Задачи для решения:
• A. Перечислите все виды аквариумных рыб, которые названы в рассказе о Бориных аквариумах.
• B. Продолжите рассказ о Бориных аквариумах, начиная сразу после его последнего предложения.

Фрагмент документа:
Оказалось, что у Бори все, как всегда, поставлено на широкую ногу.  Он не «рыбок разводил» – у него была настоящая биологическая лаборатория. По всем трем стенам комнаты стояли стеллажи с аквариумами, оборудованными новейшими приборами: терморегуляторы, кислородные распылители, фильтры воды...  Такая же картина на одной из стен кухни.  На окнах в жилой комнате и на кухне стояли огромные бесшовные аквариумы, сделанные из стеклянных аккумуляторных емкостей. Там, плотно закрытые от внешних воздействий в условиях влажности и повышенной температуры  произрастали диковинные тропические лилии.

Рыбы были вроде обычные: гуппи, меченосцы, моллинезии.  Но одно было в них удивительное: они были чуть ли не в два раза больше обычных!  Оказывается, размер аквариумных рыб зависит от кубатуры аквариума.  Вот, наверное, почему советский народ помельчал – жил в таких стесненных условиях, не до роста было...

Боря и здесь поставил дело профессионально.  Он занимался селекцией, выводил породистых рыб, выращивал экзотические водные растения, обзавелся книгами-пособиями по «рыбному хозяйству», причем пришлось ему чешский и польский языки из-за этого осваивать.  Дело в том, что основная литература по «рыбоводству» была на этих языках.  Благо, что польский он учил еще раньше, когда выписывал журнал мод «Бурду» в эру вязания кофточек.

За рыбами к нему приезжали барыги с Птичьего рынка и покупали их по оптовым ценам.  За красивейшими лилиями – оранжевыми, ярко красными, фиолетовыми – приезжала артистическая интеллигенция – художники, поэты, киношники.  Покупали каждый цветок за 200-300 рублей.  Потом через 3-4 месяца приезжали еще – лилии у них гибли... Боря снабжал их подробными инструкциями, как ухаживать за цветами: когда включать искусственный свет для обогрева, когда закрывать аквариум крышкой, чтобы создать обстановку тропической «бани».  Мне он говорил: «Все-таки красные все чудаки на букву ”м”!  Платят такие деньги и губят растения...»

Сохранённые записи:

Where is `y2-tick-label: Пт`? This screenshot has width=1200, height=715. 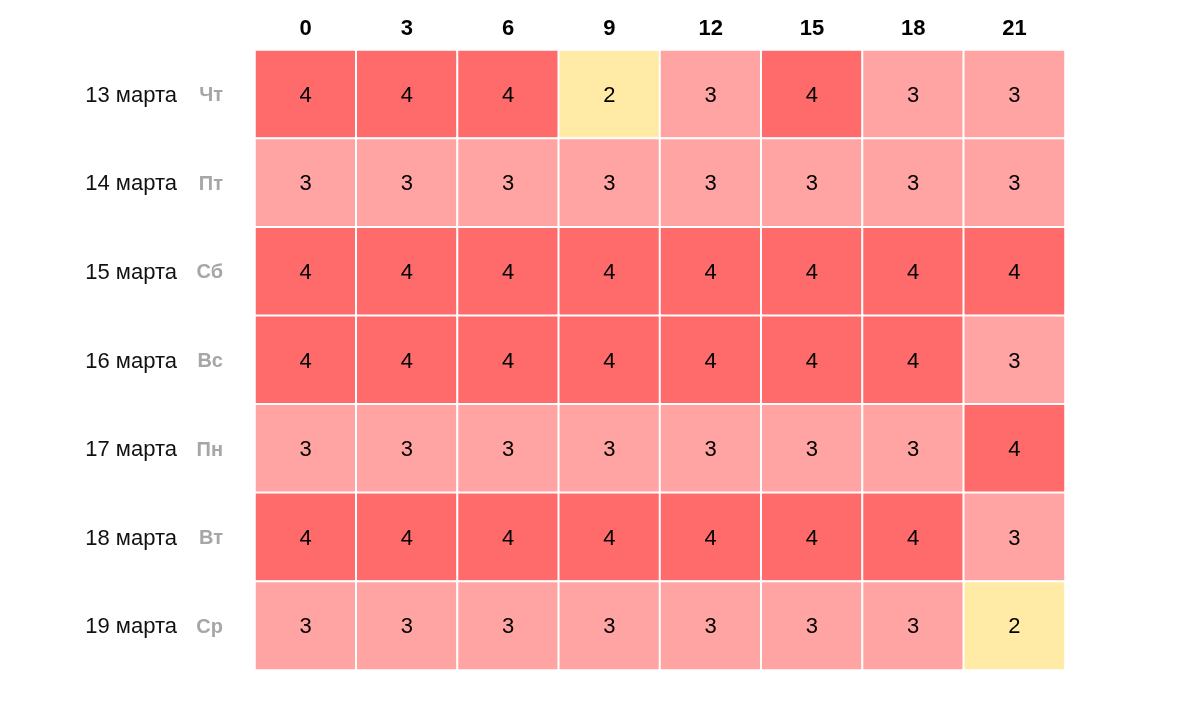
y2-tick-label: Пт is located at coordinates (211, 182). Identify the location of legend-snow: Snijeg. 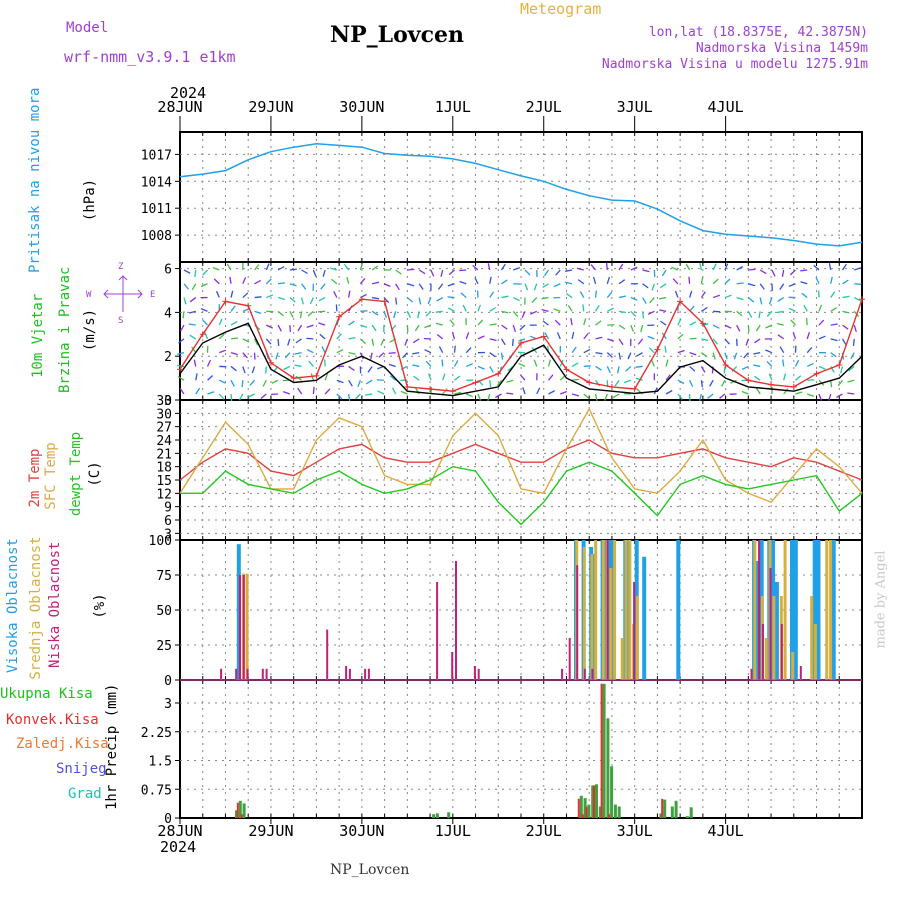
(82, 769).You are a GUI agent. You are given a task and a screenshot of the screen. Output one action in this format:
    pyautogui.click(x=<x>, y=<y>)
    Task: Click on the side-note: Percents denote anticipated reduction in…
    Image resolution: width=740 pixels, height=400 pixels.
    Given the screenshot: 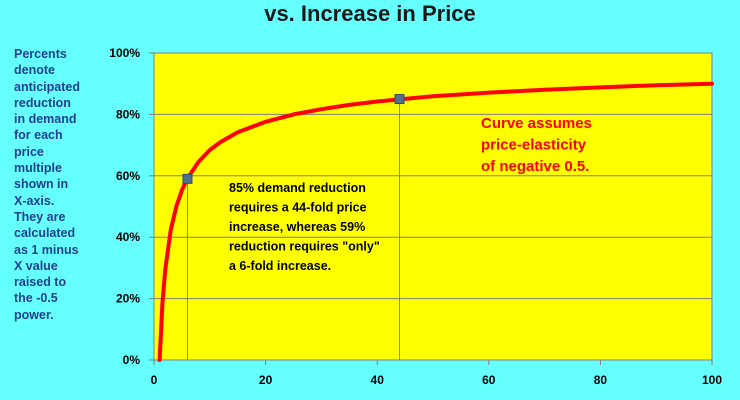 What is the action you would take?
    pyautogui.click(x=47, y=184)
    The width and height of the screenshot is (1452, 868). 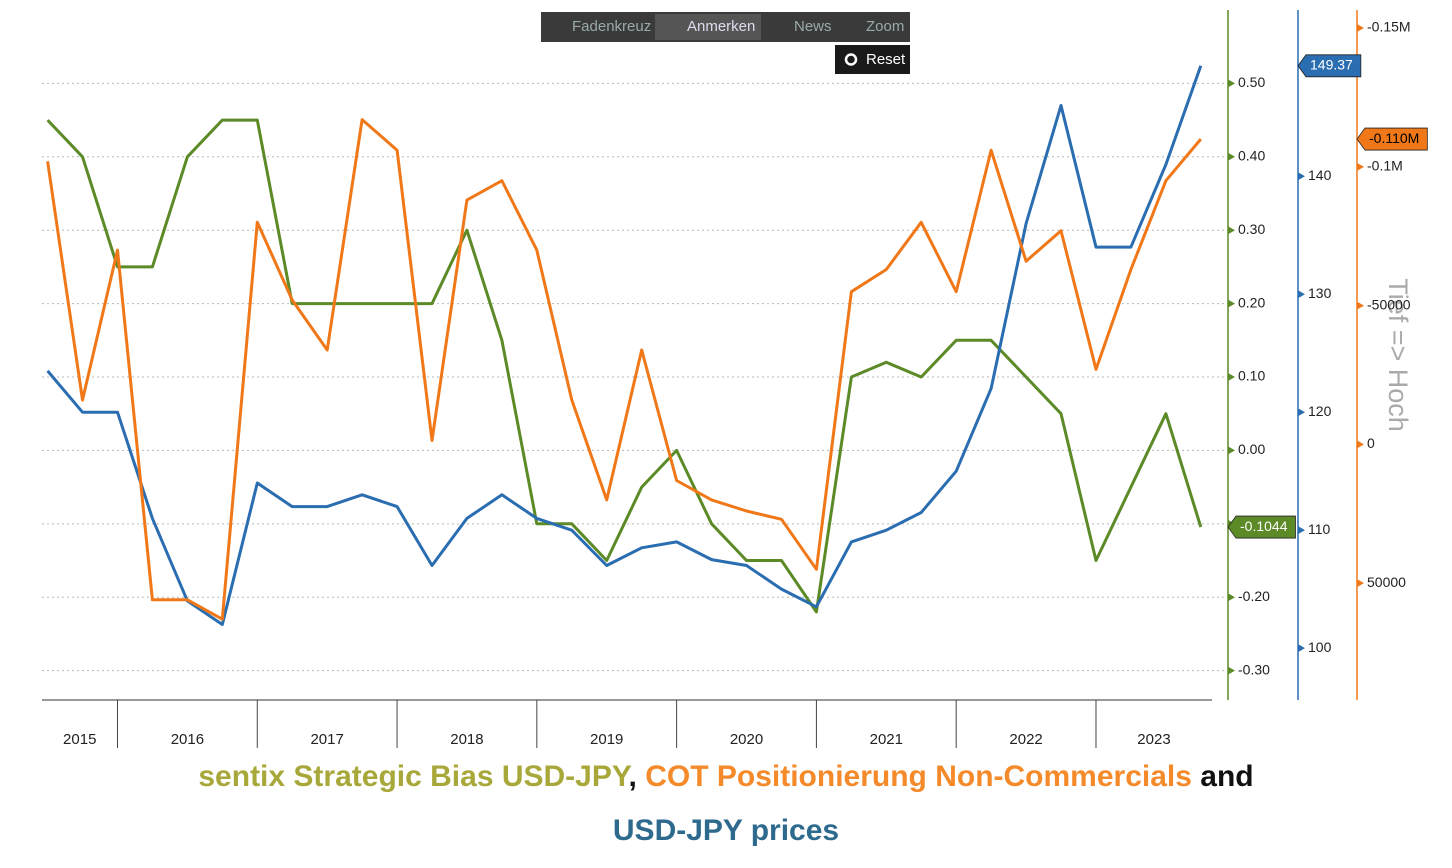 What do you see at coordinates (1252, 229) in the screenshot?
I see `y-tick-label: 0.30` at bounding box center [1252, 229].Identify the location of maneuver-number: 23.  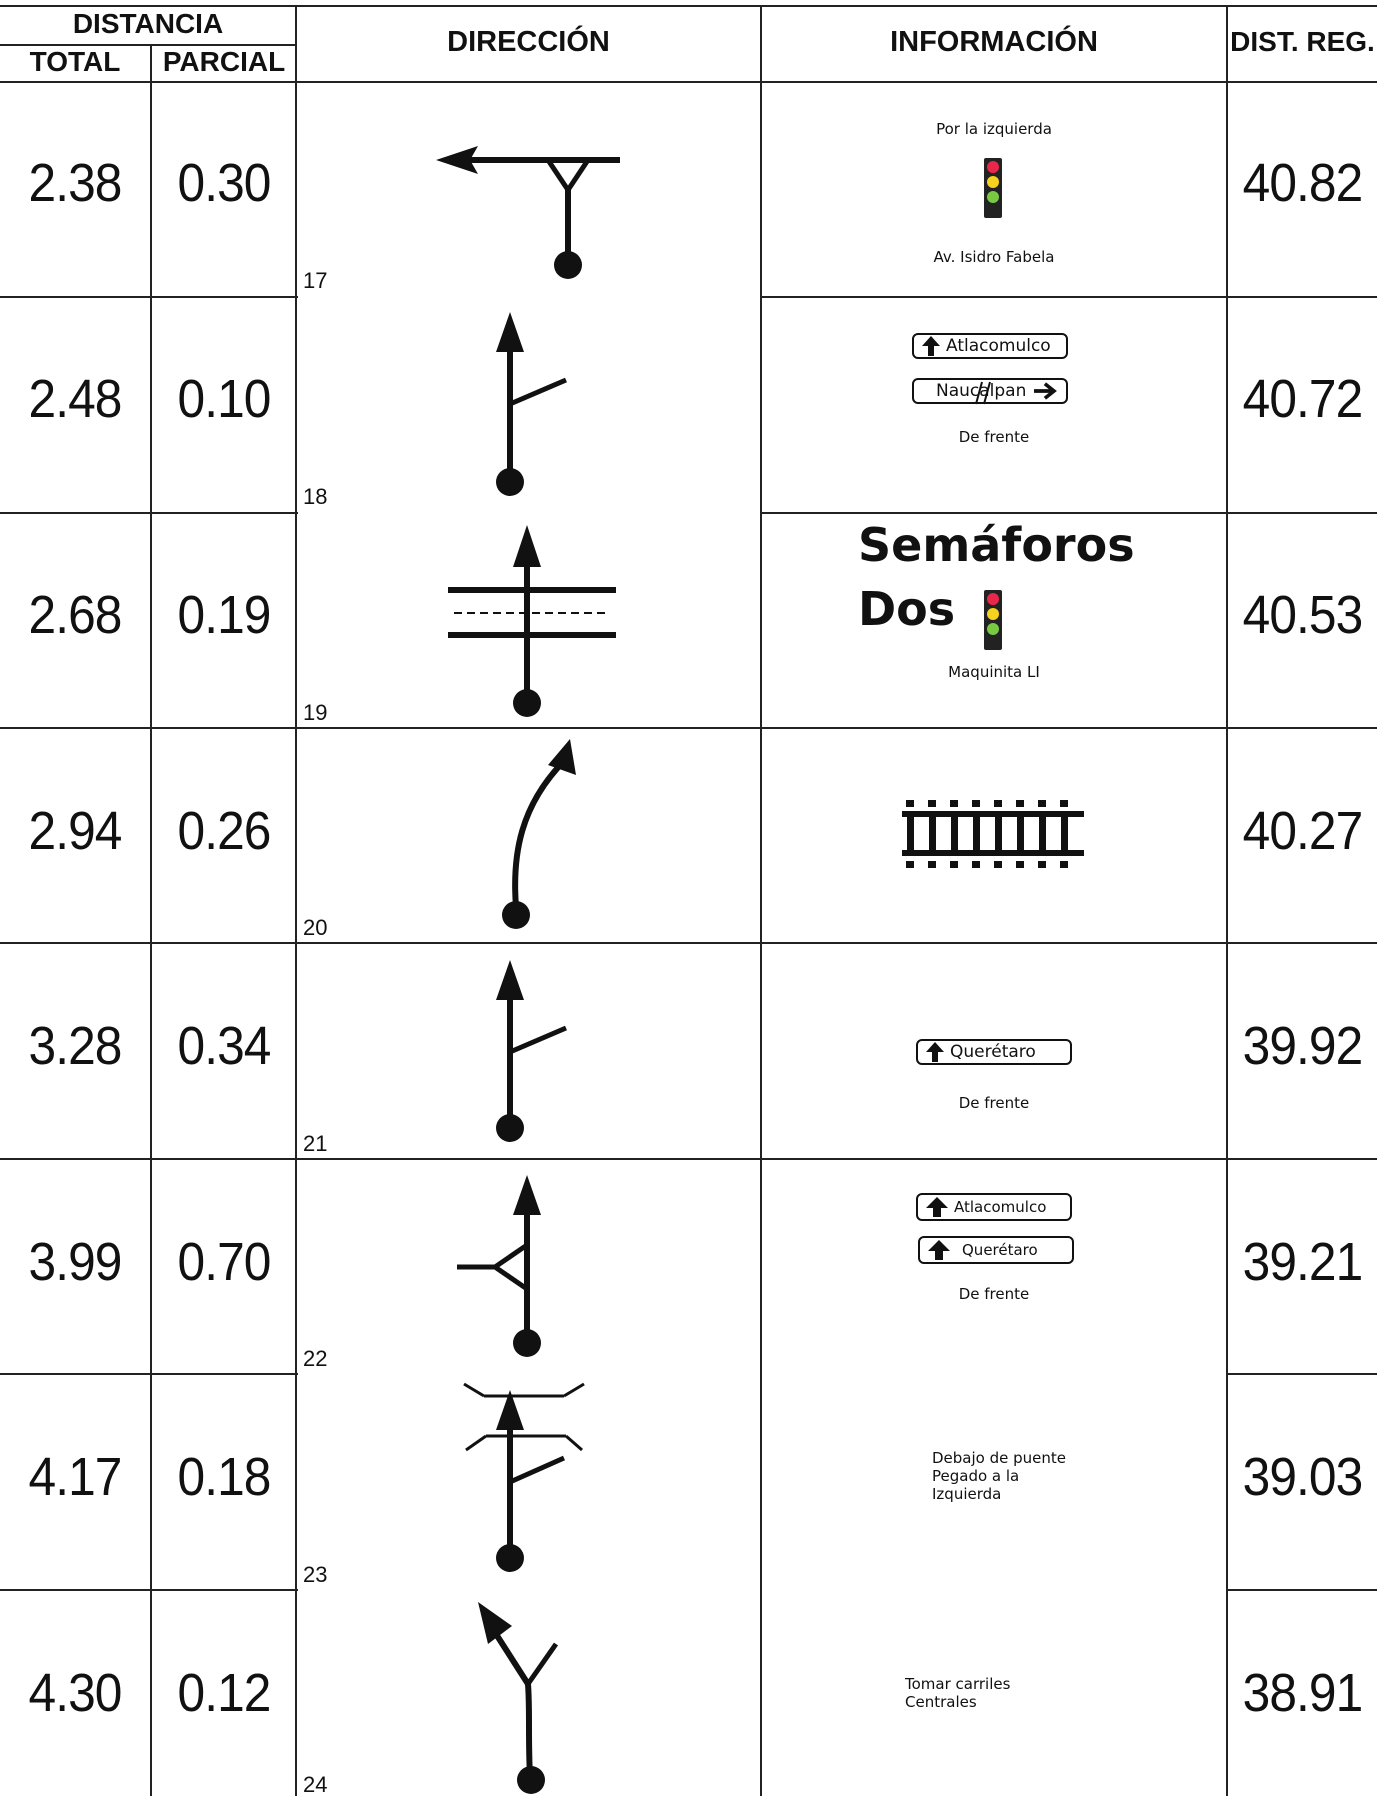
(316, 1574).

Ответы по номерам:
• A. Гуппи, меченосцы, моллинезии.

• B.
Потом Боря выяснил, что самое выгодное – это «клепать» аквариумы. Он скупал бой витринного стекла по всему Зеленограду, и мне кажется, что этого боя было больше, чем обычно, потому что работяги, наверное, специально били стекло, чтобы заработать на пол-литра. У местных предприятий совершенно официально скупал забракованные уголковые реечки. Нарезал стекло, сваривал рейки в аквариумный каркас и собирал аквариумы.  Отработав технологию, он нанял нескольких местных алкашей, которые за одно-два пол-литра клепали по несколько аквариумов в день.  А потом вечерком приезжали те же барыги с Птичьего рынка и опять покупали оптом партию первосортных аквариумов: те блестели никелированными ребрами жесткости и первосортным витринным стеклом...

Селекция рыб из бизнеса превратилась в хобби. Боря здесь преуспел: это он впервые выбросил на Птичий рынок вуалехвостых гуппи, причем еще и с черными хвостами.

Наш визит со Славой завершился королевским подарком:  Боря подарил Славе двух- или трехведерный аквариум и с десяток гигантских живородящих рыбин.  Когда я пытался заплатить какие-то деньги, он мне сказал: «Игорь, деньги мне не нужны.  Я их могу заработать столько, сколько захочу.  Меня вполне устраивают две-три тысячи плюс зарплата: я не пью, ем умеренно (у него был больной желудок), машина мне не нужна, а ”Харлей” уже есть».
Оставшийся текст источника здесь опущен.